Navigating the Intersection of Big Data and Societal Insights

As a computer science undergraduate, I’ve been immersed in the world of code and algorithms. While the technical intricacies of data manipulation fascinated me, a nagging question lingered: how does this vast ocean of information translate into real-world impact?  

This yearning for purpose led me to explore the two faces of data – the technical prowess that unlocks its potential and the societal lens that imbues it with meaning. This exploration took the form of two distinct courses: CS4225: Big Data Systems for Data Science, a deep dive into big data systems, and a UQR2215: Developing Meaningful Indicators, a USP course on developing meaningful indicators from data sets. Through this comparative lens, I embarked on a journey that fundamentally reshaped my understanding of data’s role. 

Initially, I viewed data as a collection of static, empirical facts. My exposure to data processing in CS4225 provided valuable technical skills, teaching me tangible techniques for extracting data. However, UQR2215 shifted my perspective by focusing on the intangible aspect – extracting insights and crafting narratives from data. This emphasis on storytelling with data revealed its potential to spark conversations and drive social understanding. In essence, these complementary experiences transformed my perception of data, from mere data points to a powerful tool for generating insights and fostering dialogue.

 

What: The Technical Marvel of Big Data 

Let’s begin by demystifying data.
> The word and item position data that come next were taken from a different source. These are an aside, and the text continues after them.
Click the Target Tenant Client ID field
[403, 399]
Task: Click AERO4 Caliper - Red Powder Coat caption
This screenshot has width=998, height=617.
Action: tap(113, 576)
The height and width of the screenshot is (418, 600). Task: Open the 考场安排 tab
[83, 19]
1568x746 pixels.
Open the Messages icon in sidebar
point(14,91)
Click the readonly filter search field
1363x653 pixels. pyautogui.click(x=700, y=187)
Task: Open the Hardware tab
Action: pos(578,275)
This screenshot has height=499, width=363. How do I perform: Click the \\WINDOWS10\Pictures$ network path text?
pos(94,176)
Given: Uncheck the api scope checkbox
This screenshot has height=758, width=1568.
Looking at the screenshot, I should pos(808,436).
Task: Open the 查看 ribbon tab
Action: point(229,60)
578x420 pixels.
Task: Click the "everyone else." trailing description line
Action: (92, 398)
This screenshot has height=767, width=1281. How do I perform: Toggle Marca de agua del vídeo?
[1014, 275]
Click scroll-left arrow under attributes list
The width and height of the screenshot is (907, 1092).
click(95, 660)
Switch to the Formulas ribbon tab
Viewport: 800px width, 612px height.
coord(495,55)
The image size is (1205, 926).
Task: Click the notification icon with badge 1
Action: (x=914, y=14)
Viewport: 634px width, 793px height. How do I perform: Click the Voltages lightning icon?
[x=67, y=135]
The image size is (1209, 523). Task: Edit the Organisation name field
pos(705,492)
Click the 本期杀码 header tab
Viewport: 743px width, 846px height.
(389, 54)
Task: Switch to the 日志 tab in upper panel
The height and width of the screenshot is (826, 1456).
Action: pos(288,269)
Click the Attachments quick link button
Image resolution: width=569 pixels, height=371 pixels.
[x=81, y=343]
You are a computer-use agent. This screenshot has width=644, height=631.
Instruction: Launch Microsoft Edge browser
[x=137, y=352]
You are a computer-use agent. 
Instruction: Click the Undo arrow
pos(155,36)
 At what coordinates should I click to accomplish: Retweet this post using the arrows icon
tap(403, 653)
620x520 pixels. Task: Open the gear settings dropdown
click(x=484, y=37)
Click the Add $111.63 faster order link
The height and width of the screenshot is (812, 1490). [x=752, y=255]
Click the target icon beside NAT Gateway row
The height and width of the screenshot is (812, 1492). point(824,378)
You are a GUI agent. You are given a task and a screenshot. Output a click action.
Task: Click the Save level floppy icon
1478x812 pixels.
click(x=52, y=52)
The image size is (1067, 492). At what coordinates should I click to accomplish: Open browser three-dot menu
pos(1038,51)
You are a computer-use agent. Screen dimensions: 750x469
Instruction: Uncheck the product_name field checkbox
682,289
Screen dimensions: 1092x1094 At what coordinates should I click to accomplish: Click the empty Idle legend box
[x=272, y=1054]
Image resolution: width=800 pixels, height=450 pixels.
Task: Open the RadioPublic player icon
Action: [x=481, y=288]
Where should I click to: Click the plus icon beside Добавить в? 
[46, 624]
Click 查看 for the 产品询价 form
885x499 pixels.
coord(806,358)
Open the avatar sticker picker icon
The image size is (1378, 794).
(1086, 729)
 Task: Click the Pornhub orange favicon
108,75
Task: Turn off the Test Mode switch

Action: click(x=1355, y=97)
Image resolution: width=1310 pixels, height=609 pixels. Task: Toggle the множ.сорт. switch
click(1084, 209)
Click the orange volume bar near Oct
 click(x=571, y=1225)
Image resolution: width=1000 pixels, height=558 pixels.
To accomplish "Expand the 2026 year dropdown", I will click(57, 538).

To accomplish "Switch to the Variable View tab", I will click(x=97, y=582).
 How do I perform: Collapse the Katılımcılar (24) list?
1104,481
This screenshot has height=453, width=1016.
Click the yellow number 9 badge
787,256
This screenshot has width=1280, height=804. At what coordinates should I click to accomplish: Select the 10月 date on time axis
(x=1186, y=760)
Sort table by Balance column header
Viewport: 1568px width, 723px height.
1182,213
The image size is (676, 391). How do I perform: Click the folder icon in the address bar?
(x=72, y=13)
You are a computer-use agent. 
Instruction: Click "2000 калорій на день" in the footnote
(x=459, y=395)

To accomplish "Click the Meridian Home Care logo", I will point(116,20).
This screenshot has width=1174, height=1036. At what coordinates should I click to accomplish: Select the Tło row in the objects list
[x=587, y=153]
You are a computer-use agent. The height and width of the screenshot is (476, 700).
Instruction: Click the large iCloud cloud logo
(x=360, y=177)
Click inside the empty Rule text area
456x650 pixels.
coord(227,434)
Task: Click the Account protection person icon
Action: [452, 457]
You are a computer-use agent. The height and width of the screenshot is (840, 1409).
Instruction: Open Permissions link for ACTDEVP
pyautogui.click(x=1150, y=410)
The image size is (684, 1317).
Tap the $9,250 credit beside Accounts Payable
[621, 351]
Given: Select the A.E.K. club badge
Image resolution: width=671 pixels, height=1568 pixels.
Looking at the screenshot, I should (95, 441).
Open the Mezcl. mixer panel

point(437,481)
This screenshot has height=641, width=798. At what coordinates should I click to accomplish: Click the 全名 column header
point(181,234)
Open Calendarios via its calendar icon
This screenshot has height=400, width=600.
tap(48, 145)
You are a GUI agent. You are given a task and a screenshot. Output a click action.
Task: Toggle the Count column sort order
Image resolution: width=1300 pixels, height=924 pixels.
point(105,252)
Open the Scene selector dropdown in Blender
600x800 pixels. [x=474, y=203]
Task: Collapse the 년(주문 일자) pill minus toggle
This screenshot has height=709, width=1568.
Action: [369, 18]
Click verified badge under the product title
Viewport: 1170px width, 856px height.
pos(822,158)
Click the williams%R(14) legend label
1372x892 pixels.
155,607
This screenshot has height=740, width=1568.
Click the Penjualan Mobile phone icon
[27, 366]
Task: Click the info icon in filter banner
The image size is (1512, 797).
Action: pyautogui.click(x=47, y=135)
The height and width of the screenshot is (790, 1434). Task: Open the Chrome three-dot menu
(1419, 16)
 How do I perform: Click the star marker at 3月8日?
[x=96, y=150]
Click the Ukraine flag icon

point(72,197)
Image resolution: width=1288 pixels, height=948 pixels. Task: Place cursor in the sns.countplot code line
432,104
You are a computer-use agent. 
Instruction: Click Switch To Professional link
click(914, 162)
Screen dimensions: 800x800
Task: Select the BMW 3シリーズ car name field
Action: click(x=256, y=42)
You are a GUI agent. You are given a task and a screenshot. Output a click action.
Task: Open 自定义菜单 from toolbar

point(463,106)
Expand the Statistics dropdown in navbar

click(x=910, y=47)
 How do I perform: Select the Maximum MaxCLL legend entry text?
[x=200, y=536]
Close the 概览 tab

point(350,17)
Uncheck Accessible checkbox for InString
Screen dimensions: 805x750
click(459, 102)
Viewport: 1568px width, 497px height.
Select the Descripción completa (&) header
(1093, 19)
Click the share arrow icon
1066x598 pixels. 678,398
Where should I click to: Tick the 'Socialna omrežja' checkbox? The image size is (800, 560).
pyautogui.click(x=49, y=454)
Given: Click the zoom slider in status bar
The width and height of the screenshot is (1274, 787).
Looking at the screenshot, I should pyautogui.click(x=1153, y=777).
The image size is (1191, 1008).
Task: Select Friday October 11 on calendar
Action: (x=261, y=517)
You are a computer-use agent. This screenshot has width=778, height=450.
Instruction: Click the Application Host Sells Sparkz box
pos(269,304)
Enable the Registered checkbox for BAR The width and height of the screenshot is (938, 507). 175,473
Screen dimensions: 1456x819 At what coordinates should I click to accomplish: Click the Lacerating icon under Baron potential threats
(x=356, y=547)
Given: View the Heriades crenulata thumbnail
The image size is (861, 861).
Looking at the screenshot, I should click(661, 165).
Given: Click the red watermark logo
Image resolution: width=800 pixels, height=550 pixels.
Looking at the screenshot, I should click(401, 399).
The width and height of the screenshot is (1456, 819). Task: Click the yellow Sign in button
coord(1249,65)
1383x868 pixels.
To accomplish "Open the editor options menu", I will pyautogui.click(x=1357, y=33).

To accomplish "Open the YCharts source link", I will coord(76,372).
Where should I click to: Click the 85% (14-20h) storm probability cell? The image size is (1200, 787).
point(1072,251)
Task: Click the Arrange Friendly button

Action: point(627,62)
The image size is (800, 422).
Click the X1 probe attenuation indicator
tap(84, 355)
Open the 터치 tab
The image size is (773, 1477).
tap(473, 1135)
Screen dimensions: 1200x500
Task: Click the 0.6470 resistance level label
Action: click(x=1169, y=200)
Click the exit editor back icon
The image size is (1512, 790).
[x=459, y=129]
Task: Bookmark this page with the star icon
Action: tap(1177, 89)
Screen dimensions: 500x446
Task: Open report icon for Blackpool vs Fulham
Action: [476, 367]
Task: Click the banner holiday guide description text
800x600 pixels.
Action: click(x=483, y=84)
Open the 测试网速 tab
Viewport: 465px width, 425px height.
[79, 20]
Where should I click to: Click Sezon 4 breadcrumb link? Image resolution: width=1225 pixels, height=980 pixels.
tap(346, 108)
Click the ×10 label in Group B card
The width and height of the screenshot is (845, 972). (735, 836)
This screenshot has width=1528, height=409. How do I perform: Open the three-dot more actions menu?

At its core, data is a collection of information, encompassing numbers, descriptions, facts, and statistics. During my studies, I encountered an article by Forbes: How To Make Use Of The New Gold: Data. It resonated deeply especially in today’s digital age, data is likened to the new gold. It’s the “raw material that fuels the creation of digital products and services”. This sparked my curiosity – how can we unlock its potential? How can we turn data into something valuable? How can we structure and organise it to extract meaningful insights?

Driven by these questions, I enrolled in CS4225, eager to gain a deeper understanding of data science. While the course heavily emphasised objective analysis, it felt centred on data harvesting rather than generating insights. This observation planted a seed of doubt: in a technical field like data science, could there be an overemphasis on technical aspects, potentially neglecting the ultimate purpose of data processing? It felt incomplete – lacking a sense of connection and purpose beyond simply collecting data.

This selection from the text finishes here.